Hope for Children and Adults with Cerebral Palsy

Anat BanielSept. 4, 2012, was the first annual World Cerebral Palsy Day. This day was recognized for the estimated 17,000,000 global citizens diagnosed with cerebral palsy, in an effort to raise awareness across the world. In honor of this day, I would like to share a story about an amazing young man with cerebral palsy.

Cerebral palsy is caused when there is a disruption or abnormality in the development of the child’s brain, leading to difficulties with movement and at times also resulting in cognitive challenges. Only some of the time the causes for cerebral palsy are known—such as lack of oxygen at birth, meningitis, fetal stroke, infant stroke, random gene mutations, or traumatic head injury. Cerebral palsy can manifest as severe tightness of certain muscle groups resulting in limited movement or insufficient tonus of the muscles, also leading to greater or lesser limitations in movement.

What I have discovered in the many years I have worked with children and adults with cerebral palsy, is that the human brain, under the right conditions, has the enormous capacity to create new patterns and organize the brain in ways that lead to recovery of function…often way beyond what is normally deemed possible.

Today, I want to tell you a story about a 27-year-old man named Daniel, who has cerebral palsy.

I met Daniel for the first time a few weeks ago. He has been in a wheelchair for over 23 years. Daniel’s story is especially sad, since he can remember himself walking, albeit stiffly and somewhat clumsily on his tip toes when he was 2 years old. Around that time, doctors performed surgery on him to lengthen his Achilles tendons and partially release his abductor muscles. For him, this surgery was disastrous, and Daniel never regained his ability to stand or walk.

Now, as an adult, Daniel sat before me in his wheelchair, leaning way over to the left side. His shoulder, neck, and head were weighed over due to extreme scoliosis, he was strapped to the chair so he couldn’t fall, and his legs have not moved or been used for a very long time. Through his expressive, intelligent eyes, Daniel told me his story.

When I asked him what he would like to gain from working with us at our ABM Center, Daniel didn’t dare to ask for much. What he wanted was to get a bit of relief from his acute back and neck pain. I, too, did not dare to have any specific expectations, since I wasn’t even sure if we could help Daniel with reducing the pain he was suffering….because I know the importance of movement in helping the brain to create pain-free alternative patterns.

So, I had Daniel’s assistant help to get him lying down on our work table. Very gently, with my hands, I began moving his back, his spine, and his pelvis in very small, slow, and delicate movements, to see whether I could begin communicating with his brain. Within no more than 10 minutes, I was amazed at the changes I observed in Daniel’s body. All the while, he was intensely attentive to what he was feeling.

At the end of the first session, after he got back into his wheelchair, Daniel was breathing a lot freer despite his scoliosis. And, he was feeling better but was hesitant to acknowledge it, saying that perhaps he was imagining it.

Daniel visited our center from out of town for two weeks, he received two private sessions a day, and on day five, something startling happened. When Daniel was expecting his attendant to help him up to transition him from the toilet seat to his wheel chair, he spontaneously grabbed the handle next to him, not only with his left hand, his “better hand,” but also with his right hand, which he hasn’t used or moved for many years…and Daniel stood up.

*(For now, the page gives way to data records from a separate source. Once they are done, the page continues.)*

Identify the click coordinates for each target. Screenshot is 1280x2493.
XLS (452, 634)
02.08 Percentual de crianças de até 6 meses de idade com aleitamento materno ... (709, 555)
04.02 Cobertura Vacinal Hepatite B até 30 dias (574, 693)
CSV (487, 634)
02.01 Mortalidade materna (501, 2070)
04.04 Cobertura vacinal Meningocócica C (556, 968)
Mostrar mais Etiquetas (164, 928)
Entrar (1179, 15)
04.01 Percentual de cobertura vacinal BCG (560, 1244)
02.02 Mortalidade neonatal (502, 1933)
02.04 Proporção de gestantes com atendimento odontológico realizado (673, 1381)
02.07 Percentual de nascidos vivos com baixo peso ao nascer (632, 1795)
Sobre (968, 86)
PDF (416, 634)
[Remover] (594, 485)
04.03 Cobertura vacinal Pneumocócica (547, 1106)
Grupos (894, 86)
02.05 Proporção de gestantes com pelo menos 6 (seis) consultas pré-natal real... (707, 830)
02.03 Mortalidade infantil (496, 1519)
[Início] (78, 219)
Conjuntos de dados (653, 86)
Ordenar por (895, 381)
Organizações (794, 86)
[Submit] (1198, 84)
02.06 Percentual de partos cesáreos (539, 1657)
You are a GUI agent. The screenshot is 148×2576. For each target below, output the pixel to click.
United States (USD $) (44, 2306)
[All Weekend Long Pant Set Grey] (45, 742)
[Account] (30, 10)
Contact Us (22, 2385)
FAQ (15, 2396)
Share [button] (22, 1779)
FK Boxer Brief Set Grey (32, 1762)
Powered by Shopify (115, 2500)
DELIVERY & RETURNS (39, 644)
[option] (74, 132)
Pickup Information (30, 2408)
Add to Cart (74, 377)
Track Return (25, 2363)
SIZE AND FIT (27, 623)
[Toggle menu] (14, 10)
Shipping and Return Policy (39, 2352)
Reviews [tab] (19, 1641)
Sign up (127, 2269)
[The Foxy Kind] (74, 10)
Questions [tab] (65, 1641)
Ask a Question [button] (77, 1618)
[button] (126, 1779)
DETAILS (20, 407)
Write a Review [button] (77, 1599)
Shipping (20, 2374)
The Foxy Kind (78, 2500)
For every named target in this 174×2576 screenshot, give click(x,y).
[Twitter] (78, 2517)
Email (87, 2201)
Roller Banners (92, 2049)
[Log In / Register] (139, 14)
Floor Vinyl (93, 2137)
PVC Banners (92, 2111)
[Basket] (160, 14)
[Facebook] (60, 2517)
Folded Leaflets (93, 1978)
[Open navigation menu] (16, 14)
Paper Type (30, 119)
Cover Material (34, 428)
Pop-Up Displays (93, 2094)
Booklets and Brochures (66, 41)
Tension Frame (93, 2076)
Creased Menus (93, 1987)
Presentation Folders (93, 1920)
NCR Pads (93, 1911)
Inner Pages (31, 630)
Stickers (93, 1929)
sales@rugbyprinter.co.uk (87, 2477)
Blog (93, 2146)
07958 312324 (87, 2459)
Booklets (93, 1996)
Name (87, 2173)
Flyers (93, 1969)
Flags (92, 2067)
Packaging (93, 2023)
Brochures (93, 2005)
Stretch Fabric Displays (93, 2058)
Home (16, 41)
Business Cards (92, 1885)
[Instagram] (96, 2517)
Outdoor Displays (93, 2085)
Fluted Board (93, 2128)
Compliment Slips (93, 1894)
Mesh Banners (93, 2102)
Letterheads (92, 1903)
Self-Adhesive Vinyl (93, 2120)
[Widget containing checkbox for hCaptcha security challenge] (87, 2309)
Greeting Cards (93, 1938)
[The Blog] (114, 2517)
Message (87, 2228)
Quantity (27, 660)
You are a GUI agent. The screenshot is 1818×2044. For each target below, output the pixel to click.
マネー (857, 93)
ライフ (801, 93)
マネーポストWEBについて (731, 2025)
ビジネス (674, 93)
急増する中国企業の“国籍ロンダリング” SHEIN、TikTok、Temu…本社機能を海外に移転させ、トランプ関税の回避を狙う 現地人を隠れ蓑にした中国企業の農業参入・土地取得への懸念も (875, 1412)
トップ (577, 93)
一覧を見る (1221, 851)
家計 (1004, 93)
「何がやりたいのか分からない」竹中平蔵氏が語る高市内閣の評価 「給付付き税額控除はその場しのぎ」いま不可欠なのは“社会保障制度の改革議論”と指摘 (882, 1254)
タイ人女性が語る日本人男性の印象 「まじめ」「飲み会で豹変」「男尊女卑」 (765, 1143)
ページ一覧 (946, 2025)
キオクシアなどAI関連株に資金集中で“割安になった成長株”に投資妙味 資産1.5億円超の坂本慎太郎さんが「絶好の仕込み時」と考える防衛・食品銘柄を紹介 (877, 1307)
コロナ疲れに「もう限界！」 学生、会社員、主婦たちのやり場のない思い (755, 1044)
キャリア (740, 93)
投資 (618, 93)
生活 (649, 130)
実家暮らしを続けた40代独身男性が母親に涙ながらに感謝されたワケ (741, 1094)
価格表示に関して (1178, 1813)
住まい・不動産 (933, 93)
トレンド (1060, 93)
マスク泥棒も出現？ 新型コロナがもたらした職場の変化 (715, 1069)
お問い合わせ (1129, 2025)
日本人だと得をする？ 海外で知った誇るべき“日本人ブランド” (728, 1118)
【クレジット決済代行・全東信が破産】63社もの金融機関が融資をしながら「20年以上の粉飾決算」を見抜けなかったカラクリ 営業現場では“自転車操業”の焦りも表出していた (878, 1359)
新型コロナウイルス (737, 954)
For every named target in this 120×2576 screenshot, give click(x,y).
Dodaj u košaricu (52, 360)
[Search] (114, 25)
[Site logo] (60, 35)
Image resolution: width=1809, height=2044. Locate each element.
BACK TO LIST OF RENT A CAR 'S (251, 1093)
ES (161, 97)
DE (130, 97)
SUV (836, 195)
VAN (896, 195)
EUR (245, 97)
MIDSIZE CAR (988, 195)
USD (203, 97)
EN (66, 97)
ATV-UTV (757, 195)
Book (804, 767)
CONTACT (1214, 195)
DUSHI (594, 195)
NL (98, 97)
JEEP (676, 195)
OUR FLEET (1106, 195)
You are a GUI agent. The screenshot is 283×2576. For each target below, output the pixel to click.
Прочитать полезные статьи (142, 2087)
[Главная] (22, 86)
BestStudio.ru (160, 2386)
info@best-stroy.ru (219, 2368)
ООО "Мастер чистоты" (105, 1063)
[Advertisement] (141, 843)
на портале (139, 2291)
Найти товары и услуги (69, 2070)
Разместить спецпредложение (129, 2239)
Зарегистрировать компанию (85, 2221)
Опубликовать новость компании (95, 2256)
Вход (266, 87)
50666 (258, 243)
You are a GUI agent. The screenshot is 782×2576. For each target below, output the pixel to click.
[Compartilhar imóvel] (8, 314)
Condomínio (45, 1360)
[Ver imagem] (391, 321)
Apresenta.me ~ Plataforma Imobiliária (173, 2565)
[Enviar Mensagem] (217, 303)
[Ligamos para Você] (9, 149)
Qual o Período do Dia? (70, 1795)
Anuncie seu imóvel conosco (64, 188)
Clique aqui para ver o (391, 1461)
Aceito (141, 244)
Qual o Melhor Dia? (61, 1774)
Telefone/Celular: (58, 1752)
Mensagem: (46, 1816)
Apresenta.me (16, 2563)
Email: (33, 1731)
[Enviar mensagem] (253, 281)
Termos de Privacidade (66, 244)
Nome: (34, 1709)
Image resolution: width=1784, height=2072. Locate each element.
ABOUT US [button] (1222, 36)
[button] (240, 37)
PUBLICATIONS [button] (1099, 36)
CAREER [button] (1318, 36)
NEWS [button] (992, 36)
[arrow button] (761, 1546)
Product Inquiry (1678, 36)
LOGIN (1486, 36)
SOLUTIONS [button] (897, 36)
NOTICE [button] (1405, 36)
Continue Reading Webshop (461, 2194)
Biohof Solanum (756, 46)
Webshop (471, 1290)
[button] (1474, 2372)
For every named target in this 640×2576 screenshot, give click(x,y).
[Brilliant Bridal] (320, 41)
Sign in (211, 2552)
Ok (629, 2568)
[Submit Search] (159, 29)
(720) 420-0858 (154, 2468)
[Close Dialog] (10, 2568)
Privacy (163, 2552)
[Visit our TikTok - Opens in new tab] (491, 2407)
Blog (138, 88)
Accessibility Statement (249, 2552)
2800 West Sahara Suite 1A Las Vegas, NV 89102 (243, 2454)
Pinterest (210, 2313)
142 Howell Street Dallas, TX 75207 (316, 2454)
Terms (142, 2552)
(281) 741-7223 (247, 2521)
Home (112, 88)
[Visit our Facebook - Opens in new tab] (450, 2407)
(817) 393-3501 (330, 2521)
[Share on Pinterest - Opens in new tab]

Needless to say, tremendous changes have happened in this young man’s brain within a very short period of time. By the end of the second week, Daniel was not only sitting taller and centered over his spine, able to move his whole torso safely, and breathing more freely, he was able to help his attendant and intentionally participate in the action of standing up. His sense of self, his feeling of worthiness, and his experience of self-empowerment was remarkable.

Given the enormous progress Daniel has had in two weeks, we all felt that it would be incredibly valuable for him to continue working with a local ABM practitioner because none of us is willing to put a limit on how far he can go. Daniel is only one of many children and adults with cerebral palsy who have had tremendous breakthroughs in their ability to move, in their sense of well-being, and most importantly, in their empowerment to move into life, and participate in life in ever fuller ways.